Items from a dataset:
☆ ☆ ☆ ☆ ☆ ☆ ☆
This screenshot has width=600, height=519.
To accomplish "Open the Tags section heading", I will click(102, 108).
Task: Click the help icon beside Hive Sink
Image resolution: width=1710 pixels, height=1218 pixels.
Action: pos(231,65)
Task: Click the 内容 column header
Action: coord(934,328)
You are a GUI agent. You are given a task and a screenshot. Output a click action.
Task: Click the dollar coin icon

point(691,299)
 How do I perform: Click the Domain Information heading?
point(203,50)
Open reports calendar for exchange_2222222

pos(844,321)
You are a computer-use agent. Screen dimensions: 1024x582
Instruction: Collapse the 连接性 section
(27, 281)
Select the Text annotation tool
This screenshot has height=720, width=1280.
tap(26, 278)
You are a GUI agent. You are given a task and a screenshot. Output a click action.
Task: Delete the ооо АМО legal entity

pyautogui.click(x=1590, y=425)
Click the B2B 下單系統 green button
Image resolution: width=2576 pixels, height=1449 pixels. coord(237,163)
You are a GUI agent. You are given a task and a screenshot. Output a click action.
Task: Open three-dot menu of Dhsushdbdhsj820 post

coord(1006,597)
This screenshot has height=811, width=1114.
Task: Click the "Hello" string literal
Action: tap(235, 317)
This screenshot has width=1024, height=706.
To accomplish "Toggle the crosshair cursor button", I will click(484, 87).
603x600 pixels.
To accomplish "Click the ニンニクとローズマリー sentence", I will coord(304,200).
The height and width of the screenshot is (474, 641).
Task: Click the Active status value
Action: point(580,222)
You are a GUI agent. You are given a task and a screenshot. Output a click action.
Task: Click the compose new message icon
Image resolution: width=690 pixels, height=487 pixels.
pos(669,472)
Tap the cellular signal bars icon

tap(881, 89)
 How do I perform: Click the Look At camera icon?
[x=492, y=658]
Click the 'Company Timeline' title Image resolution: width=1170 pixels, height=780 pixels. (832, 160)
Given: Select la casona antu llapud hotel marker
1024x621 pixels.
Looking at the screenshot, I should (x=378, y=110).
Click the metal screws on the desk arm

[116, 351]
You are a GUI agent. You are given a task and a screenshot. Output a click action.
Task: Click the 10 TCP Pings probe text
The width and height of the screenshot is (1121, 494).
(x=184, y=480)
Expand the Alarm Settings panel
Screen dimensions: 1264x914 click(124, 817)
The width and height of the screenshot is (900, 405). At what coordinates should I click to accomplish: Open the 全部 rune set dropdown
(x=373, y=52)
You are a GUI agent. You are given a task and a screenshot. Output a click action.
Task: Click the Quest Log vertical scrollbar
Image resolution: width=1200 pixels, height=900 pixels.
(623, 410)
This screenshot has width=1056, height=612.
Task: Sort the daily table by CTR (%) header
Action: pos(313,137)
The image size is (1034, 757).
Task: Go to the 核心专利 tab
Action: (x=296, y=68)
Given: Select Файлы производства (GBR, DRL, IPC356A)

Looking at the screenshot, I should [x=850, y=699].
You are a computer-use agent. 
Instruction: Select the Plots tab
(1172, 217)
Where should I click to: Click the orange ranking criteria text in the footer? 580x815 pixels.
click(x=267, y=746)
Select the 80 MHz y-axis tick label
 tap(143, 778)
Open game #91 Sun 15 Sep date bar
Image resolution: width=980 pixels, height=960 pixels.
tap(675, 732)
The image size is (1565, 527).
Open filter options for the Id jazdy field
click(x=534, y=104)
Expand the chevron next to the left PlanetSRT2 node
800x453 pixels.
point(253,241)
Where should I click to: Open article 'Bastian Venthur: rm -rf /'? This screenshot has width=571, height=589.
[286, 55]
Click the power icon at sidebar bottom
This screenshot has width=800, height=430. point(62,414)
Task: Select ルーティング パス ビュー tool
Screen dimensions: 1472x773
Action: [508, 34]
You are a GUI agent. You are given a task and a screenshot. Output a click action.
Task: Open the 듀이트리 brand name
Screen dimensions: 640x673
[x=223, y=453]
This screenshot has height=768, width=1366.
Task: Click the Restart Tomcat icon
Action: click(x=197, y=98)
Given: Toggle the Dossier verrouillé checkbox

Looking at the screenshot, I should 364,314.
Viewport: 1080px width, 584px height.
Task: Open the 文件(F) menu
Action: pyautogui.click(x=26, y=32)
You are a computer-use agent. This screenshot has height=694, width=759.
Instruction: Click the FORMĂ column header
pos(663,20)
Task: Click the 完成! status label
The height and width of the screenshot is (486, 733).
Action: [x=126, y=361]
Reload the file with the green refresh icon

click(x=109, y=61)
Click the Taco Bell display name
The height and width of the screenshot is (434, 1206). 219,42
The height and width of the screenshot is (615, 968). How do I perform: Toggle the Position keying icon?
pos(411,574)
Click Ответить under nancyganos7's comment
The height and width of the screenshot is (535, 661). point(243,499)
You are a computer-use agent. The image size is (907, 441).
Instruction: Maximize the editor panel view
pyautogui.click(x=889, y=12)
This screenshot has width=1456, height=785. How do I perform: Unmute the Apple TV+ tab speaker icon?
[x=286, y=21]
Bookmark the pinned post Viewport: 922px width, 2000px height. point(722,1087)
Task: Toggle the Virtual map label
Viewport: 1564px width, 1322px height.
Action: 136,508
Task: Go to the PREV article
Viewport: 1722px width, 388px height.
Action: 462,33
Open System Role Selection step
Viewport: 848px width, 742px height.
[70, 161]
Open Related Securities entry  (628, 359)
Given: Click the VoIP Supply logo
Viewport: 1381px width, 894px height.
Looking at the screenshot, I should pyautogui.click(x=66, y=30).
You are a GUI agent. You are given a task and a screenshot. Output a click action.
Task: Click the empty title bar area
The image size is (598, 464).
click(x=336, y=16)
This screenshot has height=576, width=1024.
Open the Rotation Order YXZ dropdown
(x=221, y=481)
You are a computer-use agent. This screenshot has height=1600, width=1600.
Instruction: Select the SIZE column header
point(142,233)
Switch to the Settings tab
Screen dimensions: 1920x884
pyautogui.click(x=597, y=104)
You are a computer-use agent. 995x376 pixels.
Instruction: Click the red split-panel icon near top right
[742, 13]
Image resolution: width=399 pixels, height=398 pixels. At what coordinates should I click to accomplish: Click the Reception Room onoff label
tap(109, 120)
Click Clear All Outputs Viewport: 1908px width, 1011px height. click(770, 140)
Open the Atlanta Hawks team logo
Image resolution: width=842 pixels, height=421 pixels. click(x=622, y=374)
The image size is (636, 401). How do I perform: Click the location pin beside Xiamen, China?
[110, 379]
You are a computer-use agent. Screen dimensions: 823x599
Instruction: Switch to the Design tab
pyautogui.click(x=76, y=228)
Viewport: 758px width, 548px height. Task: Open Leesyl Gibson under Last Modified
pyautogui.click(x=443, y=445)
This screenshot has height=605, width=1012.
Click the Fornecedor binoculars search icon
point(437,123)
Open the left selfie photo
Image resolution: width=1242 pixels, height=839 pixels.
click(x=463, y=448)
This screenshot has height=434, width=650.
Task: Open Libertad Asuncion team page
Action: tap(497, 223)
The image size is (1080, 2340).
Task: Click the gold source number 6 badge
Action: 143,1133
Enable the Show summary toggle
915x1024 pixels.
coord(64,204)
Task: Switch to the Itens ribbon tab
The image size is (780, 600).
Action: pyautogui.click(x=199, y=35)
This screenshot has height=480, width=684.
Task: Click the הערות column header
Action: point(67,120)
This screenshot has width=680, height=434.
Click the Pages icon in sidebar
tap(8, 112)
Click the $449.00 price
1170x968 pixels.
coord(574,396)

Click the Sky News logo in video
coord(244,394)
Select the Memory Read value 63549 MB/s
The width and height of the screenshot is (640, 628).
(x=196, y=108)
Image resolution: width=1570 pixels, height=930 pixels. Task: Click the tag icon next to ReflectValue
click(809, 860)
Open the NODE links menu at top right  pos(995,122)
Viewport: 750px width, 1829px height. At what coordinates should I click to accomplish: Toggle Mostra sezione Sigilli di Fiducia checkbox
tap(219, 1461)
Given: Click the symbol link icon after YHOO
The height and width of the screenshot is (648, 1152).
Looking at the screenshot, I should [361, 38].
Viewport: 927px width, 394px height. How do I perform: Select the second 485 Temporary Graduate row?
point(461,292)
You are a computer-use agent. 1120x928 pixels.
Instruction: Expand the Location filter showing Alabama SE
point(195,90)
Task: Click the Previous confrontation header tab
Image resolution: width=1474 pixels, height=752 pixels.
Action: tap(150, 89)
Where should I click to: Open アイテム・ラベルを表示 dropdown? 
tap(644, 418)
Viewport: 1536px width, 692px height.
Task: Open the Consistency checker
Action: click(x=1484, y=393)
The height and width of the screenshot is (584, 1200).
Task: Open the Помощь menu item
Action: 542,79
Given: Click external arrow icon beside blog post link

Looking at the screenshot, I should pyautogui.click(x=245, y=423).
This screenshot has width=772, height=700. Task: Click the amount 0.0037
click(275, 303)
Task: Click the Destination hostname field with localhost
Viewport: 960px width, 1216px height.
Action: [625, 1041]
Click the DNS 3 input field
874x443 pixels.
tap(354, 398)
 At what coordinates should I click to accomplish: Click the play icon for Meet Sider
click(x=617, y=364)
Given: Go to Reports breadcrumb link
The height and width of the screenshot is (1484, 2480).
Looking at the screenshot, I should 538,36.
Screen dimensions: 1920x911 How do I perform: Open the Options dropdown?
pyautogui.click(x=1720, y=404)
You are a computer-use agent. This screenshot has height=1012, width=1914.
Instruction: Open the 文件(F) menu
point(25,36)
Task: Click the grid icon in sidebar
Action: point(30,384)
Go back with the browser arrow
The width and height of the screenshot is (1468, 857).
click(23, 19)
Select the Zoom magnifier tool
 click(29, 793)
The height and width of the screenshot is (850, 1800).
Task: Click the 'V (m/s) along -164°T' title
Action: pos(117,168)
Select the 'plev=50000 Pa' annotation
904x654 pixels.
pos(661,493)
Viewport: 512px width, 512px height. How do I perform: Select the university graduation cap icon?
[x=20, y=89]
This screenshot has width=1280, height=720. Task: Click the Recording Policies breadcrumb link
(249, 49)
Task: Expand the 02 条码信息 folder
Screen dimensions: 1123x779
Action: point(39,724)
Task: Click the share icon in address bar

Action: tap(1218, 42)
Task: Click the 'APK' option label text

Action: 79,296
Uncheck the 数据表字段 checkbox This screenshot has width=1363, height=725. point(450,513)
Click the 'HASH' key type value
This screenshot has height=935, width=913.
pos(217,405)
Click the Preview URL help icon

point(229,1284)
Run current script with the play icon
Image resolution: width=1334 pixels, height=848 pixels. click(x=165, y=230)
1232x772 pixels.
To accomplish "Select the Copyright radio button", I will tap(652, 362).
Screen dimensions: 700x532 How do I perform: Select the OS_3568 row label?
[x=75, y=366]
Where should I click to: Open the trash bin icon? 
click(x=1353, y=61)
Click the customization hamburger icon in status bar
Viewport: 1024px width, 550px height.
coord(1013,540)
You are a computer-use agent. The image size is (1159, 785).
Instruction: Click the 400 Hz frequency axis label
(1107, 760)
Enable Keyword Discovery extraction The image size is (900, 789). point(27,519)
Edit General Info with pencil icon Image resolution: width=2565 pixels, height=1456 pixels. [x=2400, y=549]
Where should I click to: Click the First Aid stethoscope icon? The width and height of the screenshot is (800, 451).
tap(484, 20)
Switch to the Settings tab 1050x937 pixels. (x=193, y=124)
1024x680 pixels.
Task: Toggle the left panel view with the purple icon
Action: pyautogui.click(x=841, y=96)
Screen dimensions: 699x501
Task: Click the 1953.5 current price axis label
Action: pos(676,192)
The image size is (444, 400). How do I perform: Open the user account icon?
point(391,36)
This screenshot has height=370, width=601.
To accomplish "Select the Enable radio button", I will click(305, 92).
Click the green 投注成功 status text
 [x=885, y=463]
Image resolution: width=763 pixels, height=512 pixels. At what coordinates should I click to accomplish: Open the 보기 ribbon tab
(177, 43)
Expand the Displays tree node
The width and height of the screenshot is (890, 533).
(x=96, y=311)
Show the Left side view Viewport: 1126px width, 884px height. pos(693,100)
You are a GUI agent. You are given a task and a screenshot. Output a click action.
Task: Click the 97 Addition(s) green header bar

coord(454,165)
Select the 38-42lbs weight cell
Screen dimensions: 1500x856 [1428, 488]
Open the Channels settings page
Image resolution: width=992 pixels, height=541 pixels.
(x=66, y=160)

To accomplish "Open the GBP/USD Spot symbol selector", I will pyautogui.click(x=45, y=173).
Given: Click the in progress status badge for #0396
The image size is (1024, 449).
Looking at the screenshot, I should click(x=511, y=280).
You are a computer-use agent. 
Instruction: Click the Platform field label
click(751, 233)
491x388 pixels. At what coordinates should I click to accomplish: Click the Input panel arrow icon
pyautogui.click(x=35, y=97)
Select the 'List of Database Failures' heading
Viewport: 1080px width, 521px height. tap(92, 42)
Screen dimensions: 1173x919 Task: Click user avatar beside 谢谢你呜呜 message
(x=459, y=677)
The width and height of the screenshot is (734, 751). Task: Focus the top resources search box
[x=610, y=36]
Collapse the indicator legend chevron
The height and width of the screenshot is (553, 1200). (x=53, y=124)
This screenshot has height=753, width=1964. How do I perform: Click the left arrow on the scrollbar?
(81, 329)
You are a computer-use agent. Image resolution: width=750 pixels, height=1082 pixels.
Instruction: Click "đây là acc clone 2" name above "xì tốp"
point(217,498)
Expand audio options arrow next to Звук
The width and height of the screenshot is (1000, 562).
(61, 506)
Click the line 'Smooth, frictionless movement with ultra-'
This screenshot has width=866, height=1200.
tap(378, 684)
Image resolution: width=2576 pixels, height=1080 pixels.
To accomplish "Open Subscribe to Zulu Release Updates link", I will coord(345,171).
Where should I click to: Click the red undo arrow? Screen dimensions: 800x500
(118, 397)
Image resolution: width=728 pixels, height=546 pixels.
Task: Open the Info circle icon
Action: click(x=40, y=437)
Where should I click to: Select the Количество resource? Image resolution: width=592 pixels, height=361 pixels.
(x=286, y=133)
☆ ☆ ☆ ☆ ☆ ☆ ☆
PROBLEM TO WORK ON
With the line that has "Task: Switch to the Itens ribbon tab" as the first and the line that has "Given: Click the symbol link icon after YHOO" as the last, repeat exactly that run of lines above and no more.

RESPONSE BOX
Task: Switch to the Itens ribbon tab
The image size is (780, 600).
Action: pyautogui.click(x=199, y=35)
This screenshot has height=480, width=684.
Task: Click the הערות column header
Action: point(67,120)
This screenshot has width=680, height=434.
Click the Pages icon in sidebar
tap(8, 112)
Click the $449.00 price
1170x968 pixels.
coord(574,396)

Click the Sky News logo in video
coord(244,394)
Select the Memory Read value 63549 MB/s
The width and height of the screenshot is (640, 628).
(x=196, y=108)
Image resolution: width=1570 pixels, height=930 pixels. Task: Click the tag icon next to ReflectValue
click(809, 860)
Open the NODE links menu at top right  pos(995,122)
Viewport: 750px width, 1829px height. At what coordinates should I click to accomplish: Toggle Mostra sezione Sigilli di Fiducia checkbox
tap(219, 1461)
Given: Click the symbol link icon after YHOO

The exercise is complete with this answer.